16 October 2005

Food mysteries

One of the things that has always mystified me is the unusual selection of food products in the grocery stores here. There's plenty of national pride in the dairy section, and the Sláuturfélag Suðurlands can always be relied on for a good meat product, but what about the canned goods, the shampoo, and the laundry soap? When I started to look at things, the variety was astounding. I've seen drinking straws from Greece, our favorite spicy bottled sauce, Nando's, is from South Africa (this one always makes us hum "Fernando" as we cook). The green peas are from Kenya, the canned tomatoes all have English prices printed on the labels, we buy Italian cornflakes, and panty liners have Arabic instructions. When I started to see Eastern European packaging for the shampoo, I had to find out what the deal was.

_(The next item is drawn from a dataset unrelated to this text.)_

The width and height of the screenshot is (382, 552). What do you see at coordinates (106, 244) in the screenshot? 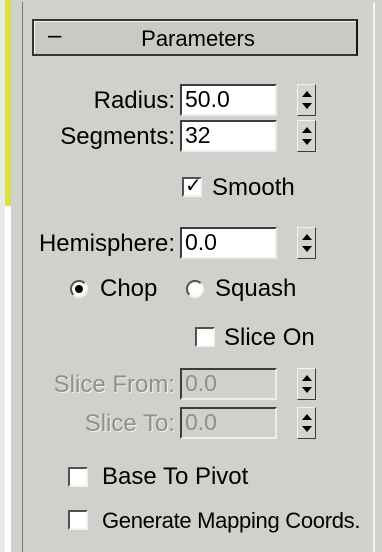
I see `hemisphere-label: Hemisphere:` at bounding box center [106, 244].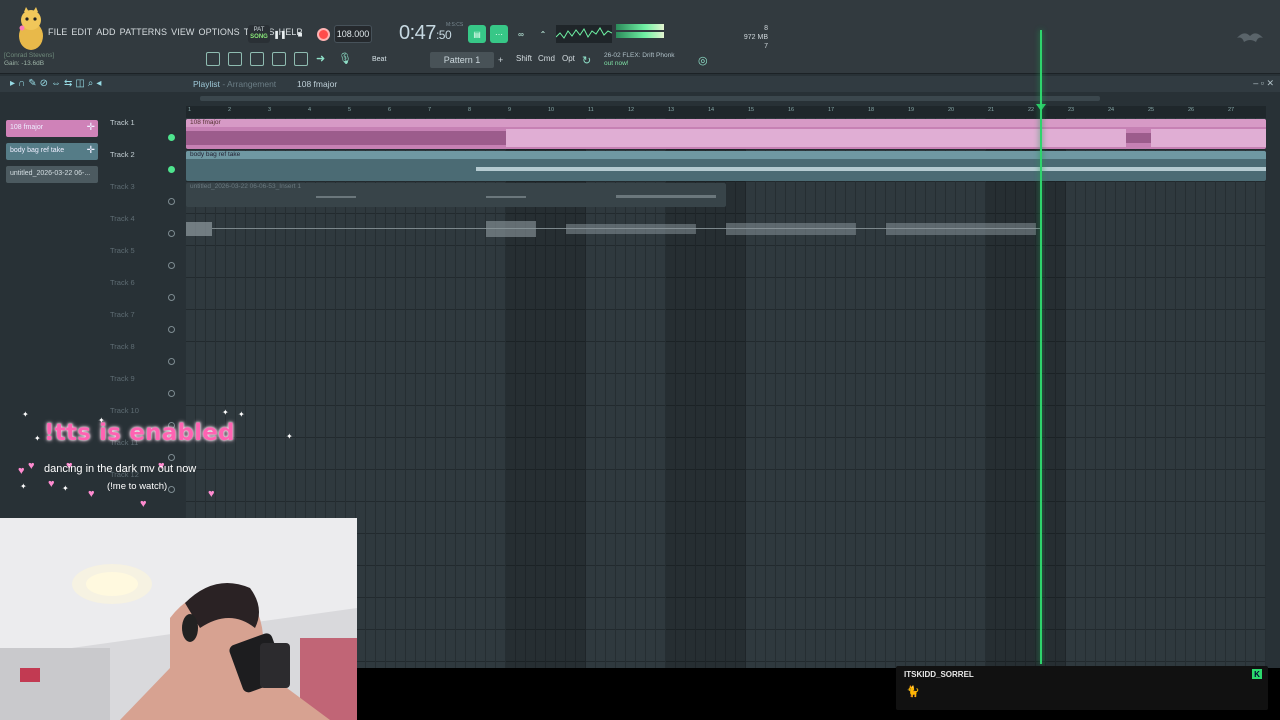 Image resolution: width=1280 pixels, height=720 pixels. What do you see at coordinates (257, 59) in the screenshot?
I see `channel-rack-icon` at bounding box center [257, 59].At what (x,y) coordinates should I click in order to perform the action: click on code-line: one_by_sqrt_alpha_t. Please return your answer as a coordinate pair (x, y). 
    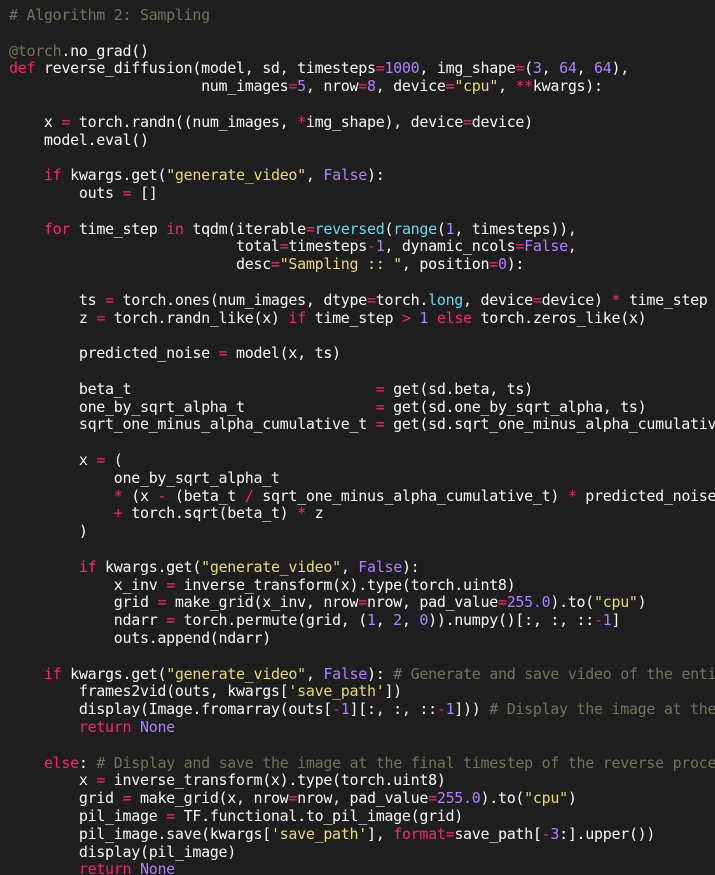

Most of the people I had asked had never thought about it. Much like I didn't spend much time thinking about what was available at the local Stah Mahket, these are the products they grew up seeing so they hadn't thought of it as much of a burning question. I finally found the answer last week, and it's not too unexpected. Turns out the deal is that most countries require that products sold in the stores there be labled in the local language. Iceland's market is so tiny that they don't have similar requirements, just stating that there be labels in either English or another Scandinavian language. This has meant that occasionally we've had to cross-reference certain products in an attempt to figure out if it is exactly what we want. Laundry products are one of those challenges, since there are so many similarly-packaged liquids that perform different functions. After learning the Danish words for "fabric softener" and "hand washing soap" I am starting to understand why so many Icelanders can read so many other languages. It's the only way they can keep their clothes in order.

Actually, it takes me back to my first trip here a year ago, when I bought some tempting looking spinach balls at the store. When I turned the package over when I brought it home, J and I were lost in the sea of crossed o's and a's with circles on the top. I found a phrase with numbers in it, so I figured it must be the time they had to cook and followed the "instructions" for dinner. When I asked an Icelandic friend about it a few days later, turns out I was reading how many months they could be kept in the freezer, and the cooking instructions didn't have any numbers in it. The meal turned out great anyway, so I guess it wasn't much of a liability after all.

Ship report: Guðmundur is getting scraped down, and there's been a lot of fishing boat activity in and out of the harbor today. I've also got to get down to inspect the boats at the shipyard next to where Guðmundur is- these are all much smaller boats that make much slower progress. They're also not so conveniently close to the road, so a quick drive-by isn't enough to be able to see the names.